4 The Night Manager (2016)
Rotten Tomatoes Scores: 91%
Based on the 1993 novel of the same name by John le Carré, The Night Manager follows Jonathan Pine (Tom Hiddleston), a night manager at a five-star hotel in Cairo and a former British soldier, who is hired by Angela Burr (Olivia Colman), the head of a Foreign Office task team looking into shady arms deals, to join Richard Roper’s (Hugh Laurie) inner circle.
While the stunning cast who masterfully delivers their craft and handsome production gives the show a gritty glamour, the engaging and tense direction by Susanne Bier keeps the audience engaged. The show successfully adapts the original material to the screen in a way that is attractive and also adds timely features.
3 The Little Drummer Girl (2018)
Rotten Tomatoes Scores: 95%
Based on the 1983 novel of the same name by John le Carré, The Little Drummer Girl follows a young English actress, played by Florence Pugh, hired by Mossad to infiltrate the terrorist organization that a Palestinian assassin is using to attack famous Israelis. This mission requires all of her acting skills but also places her in grave danger.
The charming Pugh beautifully brings to life the only le Carré adaptation featuring a female lead. The viewers’ curiosity will eventually be piqued by the philosophical tone of the script, Park Chan Wook‘s mesmerizing direction, and the magnetic chemistry between Pugh and Michael Shannon, all making a intriguing espionage tale.
2 Slow Horses (2022 – )
Rotten Tomatoes Scores: 97%
Based on the Slough House novel series by Mick Herron, Slow Horses centers on Slough House which is an administrative hellhole for MI5 service rejects who messed up but weren’t fired from their jobs, called Slow Horses. They are supposed to put up with tedious, paper-push jobs as well as the occasional verbal abuse from their wretched boss, Jackson Lamb (Gary Oldman) until they get tangled in schemes endangering Britain.

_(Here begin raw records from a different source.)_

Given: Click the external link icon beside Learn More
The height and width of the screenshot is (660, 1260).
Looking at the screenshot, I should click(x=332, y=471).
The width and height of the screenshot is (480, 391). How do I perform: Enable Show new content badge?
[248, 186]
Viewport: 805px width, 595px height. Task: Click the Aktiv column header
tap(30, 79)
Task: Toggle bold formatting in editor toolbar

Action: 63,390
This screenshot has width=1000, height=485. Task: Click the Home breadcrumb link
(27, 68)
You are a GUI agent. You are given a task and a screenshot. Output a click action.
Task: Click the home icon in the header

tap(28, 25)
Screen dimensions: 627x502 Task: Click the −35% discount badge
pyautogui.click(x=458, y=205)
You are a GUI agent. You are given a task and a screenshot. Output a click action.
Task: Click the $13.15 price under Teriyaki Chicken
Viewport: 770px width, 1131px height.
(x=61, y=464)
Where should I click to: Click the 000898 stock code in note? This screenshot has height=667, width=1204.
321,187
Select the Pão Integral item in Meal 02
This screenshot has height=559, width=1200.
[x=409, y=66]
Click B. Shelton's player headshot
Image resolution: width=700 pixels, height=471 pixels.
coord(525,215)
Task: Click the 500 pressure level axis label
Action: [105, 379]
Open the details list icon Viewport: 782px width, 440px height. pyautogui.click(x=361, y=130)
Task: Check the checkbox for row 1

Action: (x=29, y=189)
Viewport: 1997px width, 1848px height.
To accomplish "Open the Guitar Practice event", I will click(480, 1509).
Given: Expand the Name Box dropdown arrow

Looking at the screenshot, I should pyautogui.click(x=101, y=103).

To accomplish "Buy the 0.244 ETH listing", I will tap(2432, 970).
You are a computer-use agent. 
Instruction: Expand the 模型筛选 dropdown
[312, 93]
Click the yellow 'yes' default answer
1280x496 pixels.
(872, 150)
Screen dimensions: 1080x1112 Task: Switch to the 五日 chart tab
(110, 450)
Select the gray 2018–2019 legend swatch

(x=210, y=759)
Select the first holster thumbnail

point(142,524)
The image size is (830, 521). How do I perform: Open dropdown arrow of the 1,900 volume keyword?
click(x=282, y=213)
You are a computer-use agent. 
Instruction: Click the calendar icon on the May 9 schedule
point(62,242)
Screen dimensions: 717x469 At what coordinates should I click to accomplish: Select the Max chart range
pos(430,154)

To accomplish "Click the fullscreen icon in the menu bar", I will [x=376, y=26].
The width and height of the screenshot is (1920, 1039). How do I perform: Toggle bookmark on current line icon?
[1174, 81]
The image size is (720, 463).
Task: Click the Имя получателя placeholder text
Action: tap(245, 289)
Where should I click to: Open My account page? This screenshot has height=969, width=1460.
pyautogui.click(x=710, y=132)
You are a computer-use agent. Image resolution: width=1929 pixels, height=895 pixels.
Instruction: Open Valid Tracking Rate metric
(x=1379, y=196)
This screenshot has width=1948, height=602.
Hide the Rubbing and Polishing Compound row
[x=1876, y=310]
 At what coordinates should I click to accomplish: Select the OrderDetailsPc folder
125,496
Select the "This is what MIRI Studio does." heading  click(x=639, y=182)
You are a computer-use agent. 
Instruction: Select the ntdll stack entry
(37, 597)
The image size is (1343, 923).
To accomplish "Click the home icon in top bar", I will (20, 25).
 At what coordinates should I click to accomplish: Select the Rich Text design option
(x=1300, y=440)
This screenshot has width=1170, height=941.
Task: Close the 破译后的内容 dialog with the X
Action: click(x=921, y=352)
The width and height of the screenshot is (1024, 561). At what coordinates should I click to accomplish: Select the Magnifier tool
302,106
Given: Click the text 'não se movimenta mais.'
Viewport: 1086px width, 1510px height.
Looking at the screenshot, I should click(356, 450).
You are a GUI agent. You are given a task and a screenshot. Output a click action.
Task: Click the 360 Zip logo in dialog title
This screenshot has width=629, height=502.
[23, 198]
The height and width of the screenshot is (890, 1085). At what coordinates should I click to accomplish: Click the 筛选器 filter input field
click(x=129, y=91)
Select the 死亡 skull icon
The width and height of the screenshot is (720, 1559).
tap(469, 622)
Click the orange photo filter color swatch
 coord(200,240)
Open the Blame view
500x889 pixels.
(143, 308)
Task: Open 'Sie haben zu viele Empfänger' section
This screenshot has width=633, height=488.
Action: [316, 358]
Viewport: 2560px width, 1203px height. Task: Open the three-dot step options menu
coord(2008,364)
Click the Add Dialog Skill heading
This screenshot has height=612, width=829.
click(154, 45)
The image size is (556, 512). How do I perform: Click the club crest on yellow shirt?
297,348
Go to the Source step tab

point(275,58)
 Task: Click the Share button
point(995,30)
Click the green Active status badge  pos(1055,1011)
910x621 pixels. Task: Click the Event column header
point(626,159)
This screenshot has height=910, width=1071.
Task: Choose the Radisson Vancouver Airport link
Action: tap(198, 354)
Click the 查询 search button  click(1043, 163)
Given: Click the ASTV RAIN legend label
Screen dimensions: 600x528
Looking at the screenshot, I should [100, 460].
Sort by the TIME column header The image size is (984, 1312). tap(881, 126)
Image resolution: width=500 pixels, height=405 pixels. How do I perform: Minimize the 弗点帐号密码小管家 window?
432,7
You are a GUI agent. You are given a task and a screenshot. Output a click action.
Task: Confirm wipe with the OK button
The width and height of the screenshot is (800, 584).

While employing several tired tropes and stereotypical characters in this genre, Slow Horses masterfully blends black humor with suspense and brings out its fresh components, and updates the classic tale. The show is a contemporary thriller that feels like an old le Carré novel, so if you’re a die-hard fan of British spy thrillers you shouldn’t miss it.
1 Tinker Tailor Soldier Spy (1979)
Rotten Tomatoes Scores: 100%
Based on John le Carré’s 1974 novel of the same name, Tinker Tailor Soldier Spy follows George Smiley (Guinness), the deputy to the director of the British Secret Intelligence Agency, who is pushed into retirement in the wake of Operation Testify, a botched spy mission to Czechoslovakia. When Smiley discovers proof that one of the senior members of his old agency is a Russian spy, he must track down the spy who expelled him from the Circus.
The show is a faithful and methodical adaptation of le Carre’s renowned novel, also supported by Alec Guinness’ unmatched masterclass in nuance. Also, the show is a classic in pace and subtle, teasing delivery because it emphasizes the slow-building suspense and intrigue.